FAUSTO: A mão regulatória alcança as empresas. Não vamos permitir que a operadora de plano de saúde deixe de entregar aquilo que vendeu ao consumidor. Nas regiões onde houver paralisação de médicos, as operadoras vão ter de achar alternativas para o atendimento aos usuários. Nós vamos autuar e multar a operadora que não cumprir isso e deixar de oferecer assistência aos seus usuários. Ou as empresas reembolsam as consultas pagas ou definem outros credenciados para atender aos clientes.
O que a agência tem feito para impedir as paralisações?
FAUSTO: Temos promovido reuniões na ANS e insistido na necessidade de negociação. As operadoras e os prestadores, como participantes desse sistema, precisam negociar. As propostas têm avançado.
Entidades de defesa do consumidor têm criticado o programa de adaptação e migração de planos antigos por considerar os índices de reajuste das mensalidades muito altos. A ANS tinha estabelecido um índice geral, de 15% a 25%, mas abriu precedente para que as empresas pedissem percentuais maiores. Por quê?
FAUSTO: O índice geral foi adotado por 93% das empresas. O problema está nas grandes seguradoras. Há realmente pedidos de percentuais altos. Mas se o consumidor não tiver condições de pagar o índice definido, não deve aceitar a adaptação. Nós não dizemos para que o usuário adapte seu contrato a qualquer custo, apenas defendemos que a adaptação em conjunto oferece melhores condições do que se for feita individualmente.
Não há um critério claro de como o índice anual de reajuste dos planos é estabelecido. Há alguma mudança prevista?
FAUSTO: A regra atual tenta buscar a força da negociação do contrato coletivos para o plano individual. Desde que a atual regra está em vigor, a inflação variou pelo IPCA em 54% e o reajuste da ANS, em 50%. Não existe regra boa para reajuste. Mas, em janeiro, a ANS contratou a Fundação Getúlio Vargas, que está construindo um índice próprio, que servirá como balizador. Já em 2005 esse índice estará sendo usado.
Como está a saúde financeira das operadoras?

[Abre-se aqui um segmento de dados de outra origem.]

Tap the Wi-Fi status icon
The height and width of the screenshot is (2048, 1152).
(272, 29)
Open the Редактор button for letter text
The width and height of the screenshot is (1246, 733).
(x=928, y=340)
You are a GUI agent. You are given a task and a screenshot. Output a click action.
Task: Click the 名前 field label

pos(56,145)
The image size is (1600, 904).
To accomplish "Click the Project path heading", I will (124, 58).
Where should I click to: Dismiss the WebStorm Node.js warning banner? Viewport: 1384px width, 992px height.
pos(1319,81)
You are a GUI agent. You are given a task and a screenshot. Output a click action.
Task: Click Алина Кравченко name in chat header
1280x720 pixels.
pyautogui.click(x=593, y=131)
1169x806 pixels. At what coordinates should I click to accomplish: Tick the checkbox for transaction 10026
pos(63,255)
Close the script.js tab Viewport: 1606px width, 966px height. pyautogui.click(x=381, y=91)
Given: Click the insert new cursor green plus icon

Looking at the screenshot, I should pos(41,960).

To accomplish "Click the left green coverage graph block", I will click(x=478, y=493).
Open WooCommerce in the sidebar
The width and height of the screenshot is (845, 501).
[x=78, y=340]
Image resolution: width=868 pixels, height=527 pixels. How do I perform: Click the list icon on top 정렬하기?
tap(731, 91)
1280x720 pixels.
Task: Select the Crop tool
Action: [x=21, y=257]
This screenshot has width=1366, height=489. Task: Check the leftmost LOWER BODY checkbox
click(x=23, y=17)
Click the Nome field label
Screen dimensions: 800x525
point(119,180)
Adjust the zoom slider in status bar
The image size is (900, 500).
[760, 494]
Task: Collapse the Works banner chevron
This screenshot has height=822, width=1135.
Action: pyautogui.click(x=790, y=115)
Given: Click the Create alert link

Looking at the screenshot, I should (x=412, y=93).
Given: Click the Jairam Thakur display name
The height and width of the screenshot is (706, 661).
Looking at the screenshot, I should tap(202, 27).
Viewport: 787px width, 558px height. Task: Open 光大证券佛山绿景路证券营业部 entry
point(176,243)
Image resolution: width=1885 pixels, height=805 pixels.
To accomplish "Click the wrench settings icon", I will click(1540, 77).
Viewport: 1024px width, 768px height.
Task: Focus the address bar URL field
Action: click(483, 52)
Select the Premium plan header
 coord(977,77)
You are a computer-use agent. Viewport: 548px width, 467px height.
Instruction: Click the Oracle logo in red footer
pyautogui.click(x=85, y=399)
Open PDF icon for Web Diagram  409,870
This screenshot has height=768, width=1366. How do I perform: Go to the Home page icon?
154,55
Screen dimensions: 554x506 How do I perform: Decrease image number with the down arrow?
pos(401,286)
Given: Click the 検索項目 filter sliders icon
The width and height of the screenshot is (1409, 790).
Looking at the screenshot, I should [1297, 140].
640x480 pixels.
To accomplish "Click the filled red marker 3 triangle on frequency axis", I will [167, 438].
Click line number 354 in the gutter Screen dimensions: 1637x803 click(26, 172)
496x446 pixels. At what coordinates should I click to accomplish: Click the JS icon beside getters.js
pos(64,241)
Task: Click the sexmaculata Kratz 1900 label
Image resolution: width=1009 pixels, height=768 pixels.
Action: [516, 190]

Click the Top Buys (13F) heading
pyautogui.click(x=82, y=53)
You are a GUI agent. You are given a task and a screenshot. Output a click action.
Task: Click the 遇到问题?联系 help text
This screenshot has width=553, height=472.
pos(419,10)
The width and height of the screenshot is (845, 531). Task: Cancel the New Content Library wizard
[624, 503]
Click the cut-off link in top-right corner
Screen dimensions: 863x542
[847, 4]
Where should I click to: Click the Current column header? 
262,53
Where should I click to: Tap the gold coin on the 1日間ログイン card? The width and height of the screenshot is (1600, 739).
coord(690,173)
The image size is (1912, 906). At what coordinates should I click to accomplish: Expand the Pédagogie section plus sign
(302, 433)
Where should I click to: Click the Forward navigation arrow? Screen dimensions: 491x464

FAUSTO: É um problema. Quando a lei chegou, o setor já existia há 30 anos. Há todo tipo de operadora atuando no mercado. Hoje são cerca de 2.200 empresas. Desse total, 52 têm 48% do mercado. O restante está pulverizado nas mãos das outras, muitas delas com dificuldade de sobreviver nesse mercado regulado. Existem 400 operadoras que não venderam nenhum plano novo após a lei 9.656, porque não conseguem oferecer a cobertura mínima. São operadoras vegetativas. Dependendo da capacidade de solvência da empresa, temos decretado direção fiscal e liquidação. O problema é que, ao liquidar a empresa, tenho de buscar alguém que atenda aos usuários. Estamos trabalhando isso também no projeto de lei que vamos apresentar. A idéia é criar salvaguardas para a alienação de carteiras, garantindo mais tranqüilidade na liquidação.